第76回 声声已断華亭鶴:寒露凝霜 鶴声を断つ
第76回【目次】
* 漢詩 寒露凝霜
* 漢詩 山路観楓
* 漢詩 夜間落葉
* みやとひたち おつかれさま 御用納め猫
* みやとひたち 冬至猫 光の復活
* みやとひたち 冬猫
24.12.27 東京都清瀬市
声声已断華亭鶴
歩歩初驚葛履人
声々(せいせい)已(すで)に断つ 華亭(かてい)の鶴(つる)
歩々(ほほ)初めて驚く 葛履(かちく)の人
『和漢朗詠集』371 菅原道真
※『日本紀略』醍醐天皇 昌泰三年九月九日「重陽の宴、題に云ふ、寒露凝る」
※( )内の読み方表記は現代仮名遣い
歴史的仮名遣い表記は漢詩(文例)のページで御覧下さい。
24.12.27 東京都清瀬市
菅公菅原道真(845〜903)の「寒露凝霜」を題に詠まれた詩から、『和漢朗詠集』に取られた二句です。
この詩は『菅家後集』に「九日宴に侍りて、同じく寒露凝るを賦すに応じ製(つく)る」とあり、『日本紀略』醍醐天皇の昌泰三年(900)九月九日の条に、「重陽の宴、題に云ふ、寒露凝る」とあります。
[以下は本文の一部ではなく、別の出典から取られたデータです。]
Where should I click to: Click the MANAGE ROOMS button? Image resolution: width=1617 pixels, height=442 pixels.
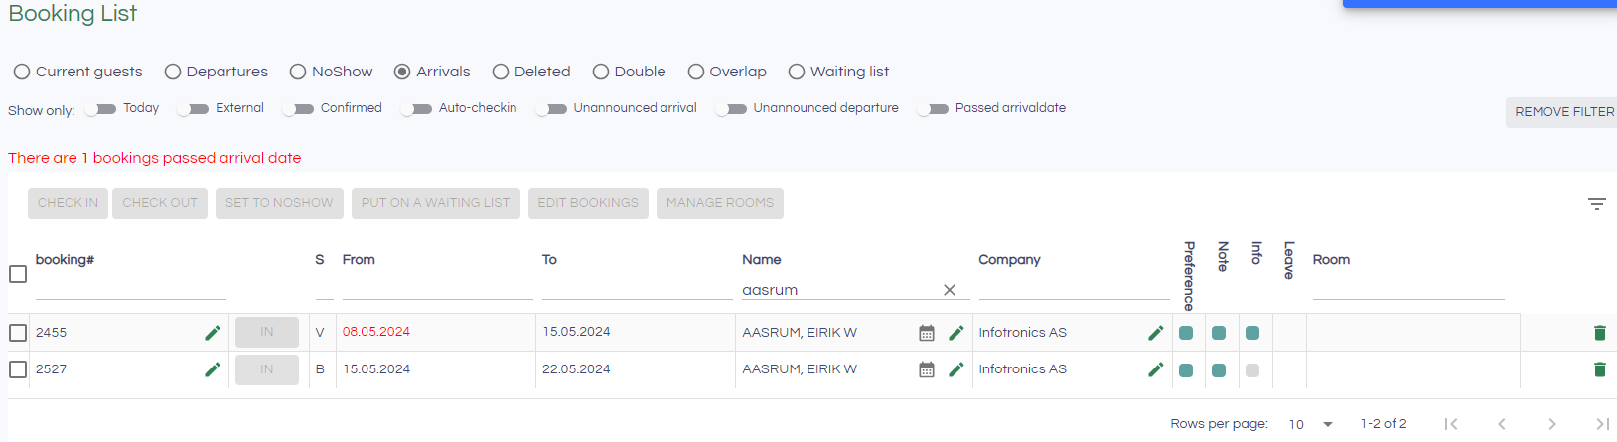tap(719, 203)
従ってここに挙げた二句は、題の寒露が凝って霜となる、というこの季節の歩みをまず含んで解釈します。
寒露が凝って霜になった
華亭の鶴もすでに声を断って鳴かなくなり
薄い履を履いた人は一歩一歩 歩を運んでは冷たさに驚く
霜 24.12.8 東京都清瀬市
「華亭鶴(かていのつる)」とある「華亭」は古代中国の呉国奉県郊外の地名にあります。呉の人で西晋に仕えた文人武将 陸機(りくき 261〜303)が故郷の華亭(かてい)の鶴の声を聴くことを好んだことが知られ、鶴の声に因む名所として我が国でも詩に引かれました。歌枕のようなものでしょうか。
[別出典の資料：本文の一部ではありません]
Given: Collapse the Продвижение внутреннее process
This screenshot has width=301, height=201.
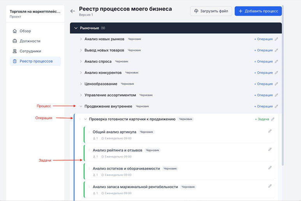Looking at the screenshot, I should coord(81,106).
陸機(りくき 261〜303)は詩文に優れ、誠実な人物でもあったとされますが、故国呉が滅びた後に西晋に仕えたので、西晋の朝廷では終始余所者扱いでした。さまざまな不遇が重なると最後は謀反の疑いを受けて誅せられました。最期の時に「華亭の鶴の声を聴きたい」と述べたのは、異国で謂われのない罪を被って死ぬ陸機の、痛烈な望郷の思いでもあったでしょう。
24.11.18 東京都清瀬市
我が国では、道真の後の人ですが、平安中期を代表する文人の一人、中書王(ちゅうじょおう)兼明親王( かねあきらしんのう914〜987)が詩の中に「華亭の鶴」を引いています。
欲和豊嶺鐘声否
其奈華亭鶴警何
豊嶺(ほうれい)の鐘の声に和せんと欲するや否や
それ華亭の鶴の警(いまし)めを奈何(いかん)
白露の時期に鶴が秋を警(いまし)めて(=注意を促して)鳴くという趣です。これと合わせて先の道真の詩の「声声已に断つ」などを考えると、詩世界では鶴は大気の冷えて来る白露の頃になると辺りに秋を告げて鳴き始め、すっかり冷え切って露も凍るようになる頃にはもう声を立てない、というものであったようです。冬は寂として物音がなくなる時節であり、鶴が声を断つのも、自然の歩みがその季節に入ったことを意味するのでもありましょう。
ジョウビタキ♀ 24.12.27 埼玉県所沢市
第二句にある「葛履(かちく)」は葛(かつら)を編んで作った履き物のこと、「かちく」あるいは「かつく」と読むのは「葛(かつら)」と「履(は)く」が複合した形。冬には防寒のために革製の履き物があり、葛履は主に夏の履です。
「歩歩初驚葛履人」は、薄い履き物で歩を進めて、一歩一歩に霜の冷たさを知るという、リアルな季節の体験が言葉になっています。
ルリビタキ♂ 24.11.18 埼玉県所沢市
さて、昨年まで数年続いた暖冬でしたが、この冬は早くから寒気が訪れ、北国は希に見る大雪の暮れになりました。各地の鶴も黙って雪の中にいるのでしょうか。